タイムスリップ体験! 茅葺き屋根の里「大内宿」をめぐる
歴史情緒あふれる会津の宿場町
江戸時代の面影を色濃く残す茅葺き屋根の民家が立ち並び、まるでタイムスリップしたかのような景色が広がる「大内宿」。かつての日本の宿場町の景観を見ることのできる貴重な場所として、年間約100万人が訪れる会津を代表する観光スポットの一つです。
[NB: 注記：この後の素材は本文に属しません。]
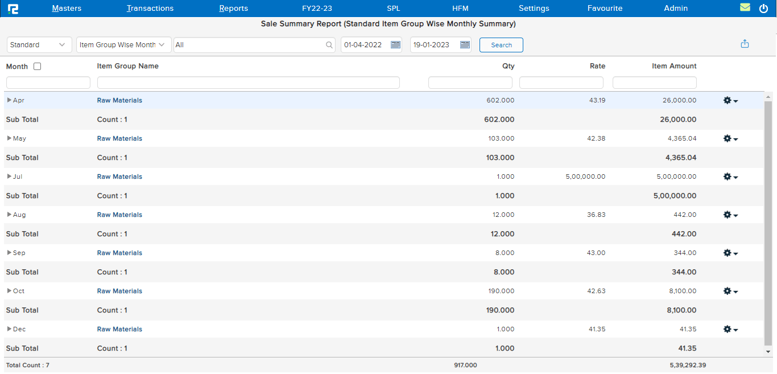Screen dimensions: 777x374
Task: Click the search magnifier icon in the All field
Action: tap(329, 45)
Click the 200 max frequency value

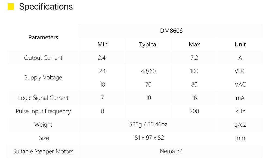[x=194, y=111]
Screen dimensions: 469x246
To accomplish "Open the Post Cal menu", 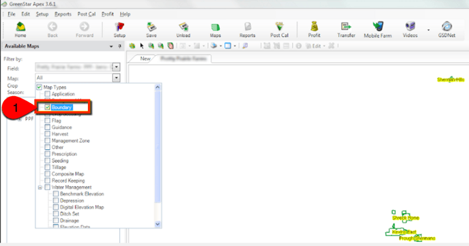I will 87,14.
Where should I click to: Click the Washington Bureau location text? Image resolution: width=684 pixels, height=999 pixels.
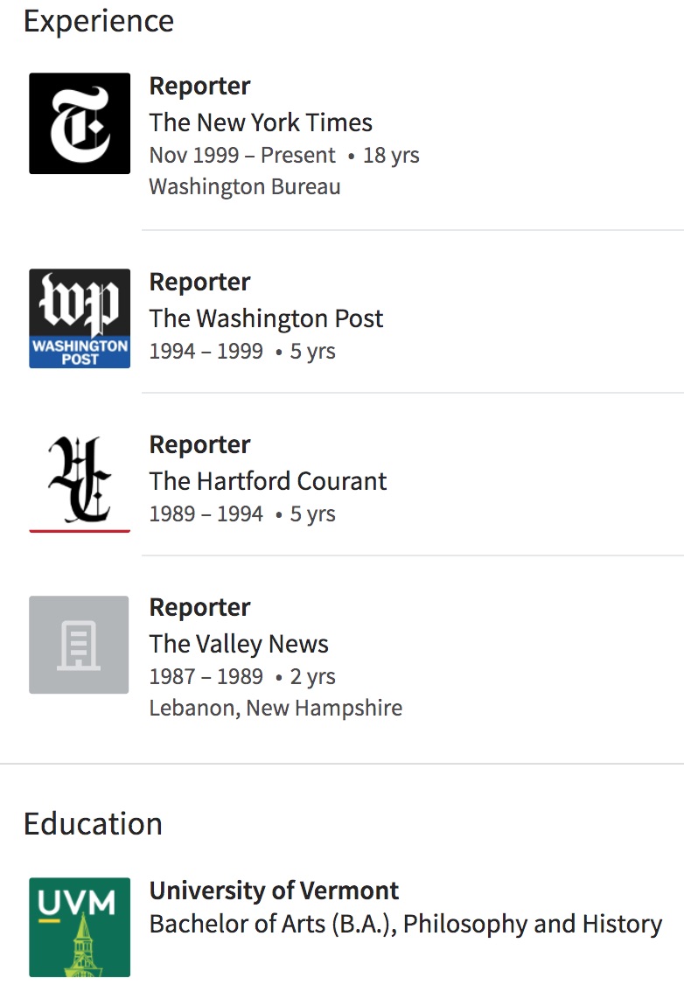[245, 186]
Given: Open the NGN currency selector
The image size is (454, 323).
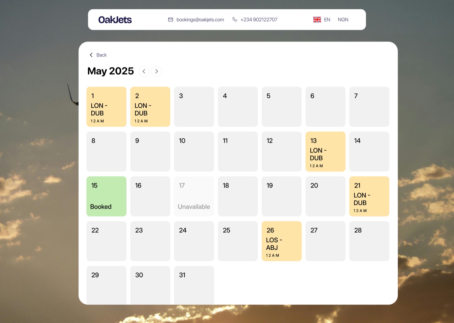Looking at the screenshot, I should [x=343, y=20].

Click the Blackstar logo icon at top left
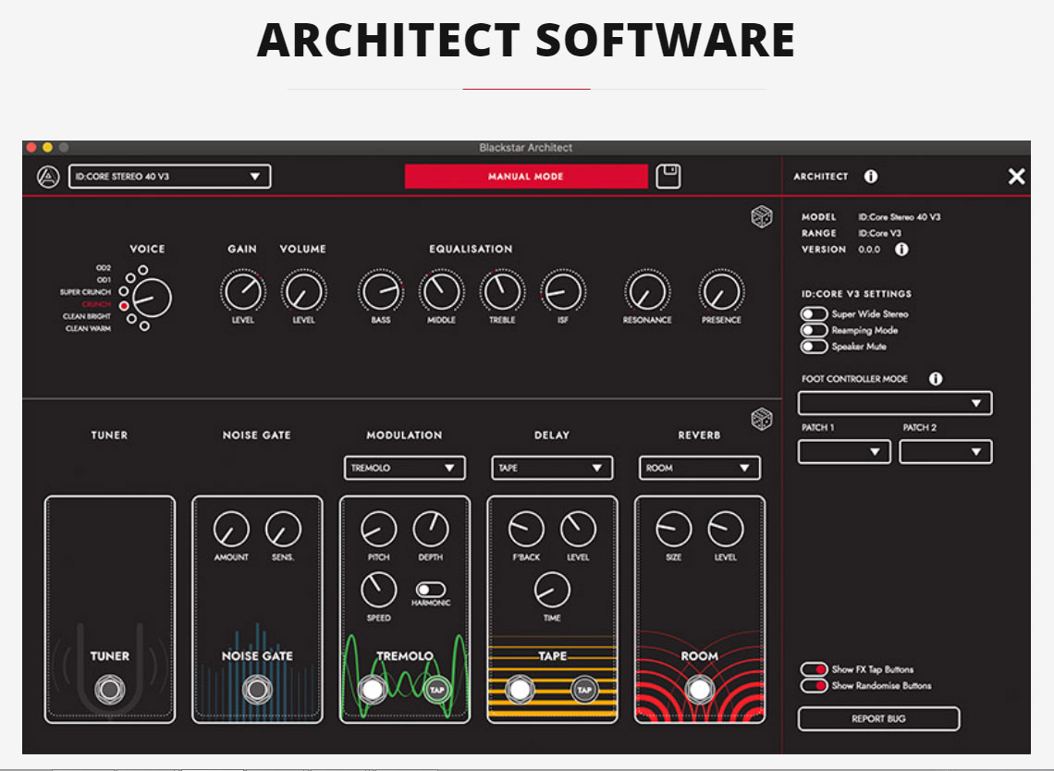click(x=48, y=177)
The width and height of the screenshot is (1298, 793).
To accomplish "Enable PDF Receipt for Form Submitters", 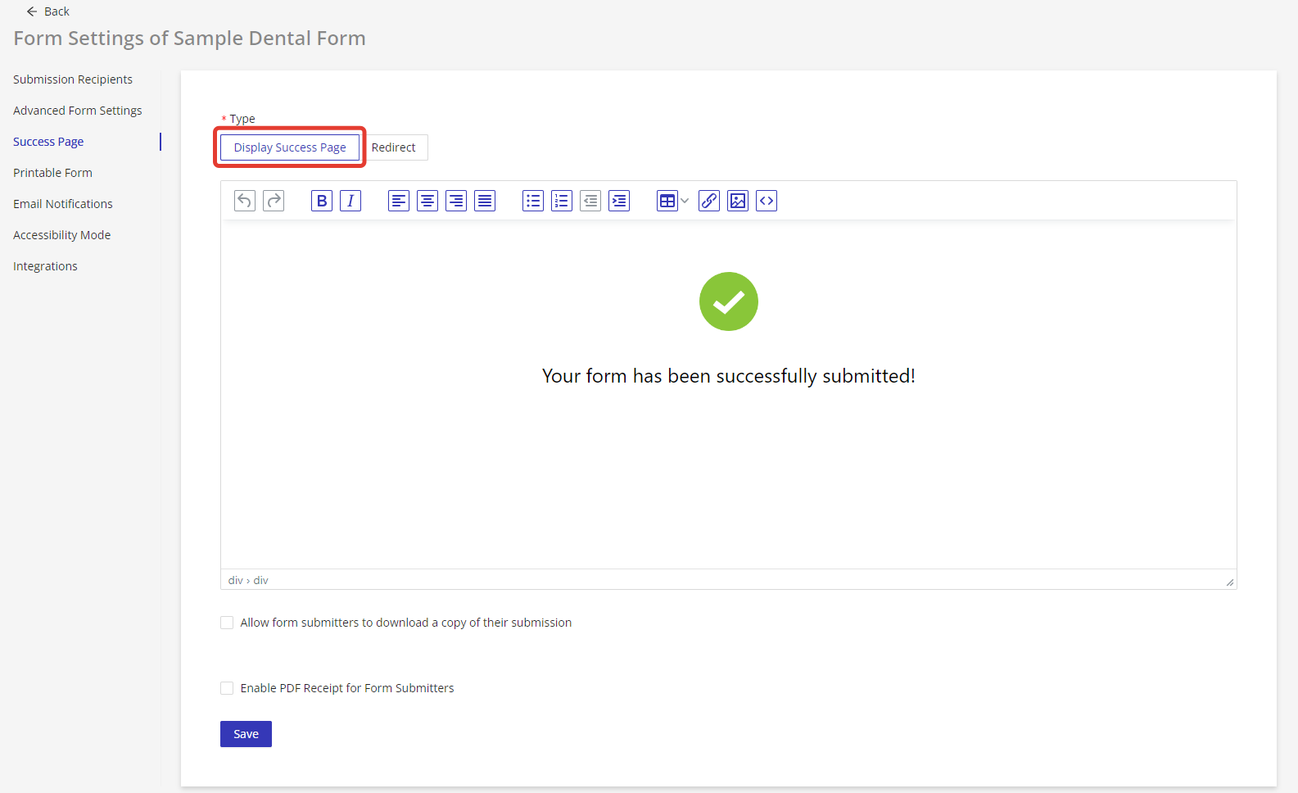I will point(227,688).
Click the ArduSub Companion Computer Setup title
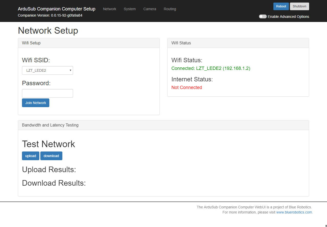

今回は、この歴史ある大内宿を訪れて、情緒あふれる町並み、ここでしか体験できない魅力など、大内宿の見どころをたっぷりご紹介します。
「大内宿」とは?

大内宿は、江戸時代初期に会津若松と日光を結ぶ下野街道(または会津西街道)の宿場町として整備された集落です。明治時代以降の交通網整備が進むなか、山間僻地にあった大内宿は開発の影響を受けない集落になりました。その後、1981年(昭和56)に国の重要伝統的建造物群保存地区に選定されると観光地として発展し、現在は年間約100万人が訪れる会津の人気のスポットに。現在も大内宿には住民が住み続け、伝統的な文化や風習が受け継がれています。
特急「リバティ会津」を使えば旅はより便利で快適に
「浅草駅」から特急「リバティ会津」に乗り、終着駅の会津鉄道「会津田島駅」で乗り継ぎ、会津鉄道「湯野上温泉駅」へ。駅からは「乗り合いバス猿游号」、もしくはタクシーに乗れば大内宿までは約10分で到着します。「特急リバティ会津」は各座席にコンセントがあり、無料Wi-Fi環境も整備されています。長時間の移動でも快適に過ごすことができます。
山間に広がる茅葺き屋根の町並み
現在、大内宿の保存地区内にある46軒の建物のうち、約30軒が茅葺き屋根の民家。各家は飲食店や土産物屋として営業しています。毎年3軒ずつ行う茅葺き屋根の葺き替え工事は、集落に根付く「結」という相互扶助の精神で住民が協力して行います。葺き替え時期(5月、6月、9月頃)に訪れると、街道から葺き替え作業が見えることも。なお、大内宿が江戸時代の面影を残し続けることができる理由は、住民の「守り、次世代へつなぎたい」という想いにあります。掲げている「売らない」「貸さない」「壊さない」という住民憲章を守り続け、大切な遺産を未来へつなげているのです。
大内宿を見守り続ける鎮守「高倉神社」
高倉神社の御祭神は後白河天皇の第二皇子、高倉宮以仁王(もちひとおう)。源頼政とともに平家討伐に立ち上がり、宇治川の戦いで命を落としたとされていますが、会津地方には東国へ逃げ延び、大内にも滞在したという伝説があります。また、「大内」の名前は、高倉以仁王が京の都「大内裏」にちなんで「オオチ」と名付けたといわれています。 毎年7月2日になると高倉神社の御神体が御神輿に乗り、集落内を渡御する「半夏祭り」が行われます。大内宿には高倉神社のほかにも、観音菩薩を祀る「子安観音」や高倉宮以仁王御内室のお供をしてきた「桜木姫の墓」など、大内宿に根付く歴史や伝承の証を見ることができます。
かつての大内宿の暮らしを体感「大内宿町並み展示館」
大内宿を巡る際には必ず訪れたいのが「大内宿町並み展示館」です。江戸時代初期に建てられた大名の宿舎である本陣を復元した茅葺き屋根の建物内では、当時の風習を伝える写真や生活用具、約1,300点を展示。茅葺き屋根の構造を説明したパネルや葺き替え工事の解説動画などもあり、茅葺き屋根の建物について学ぶことができます。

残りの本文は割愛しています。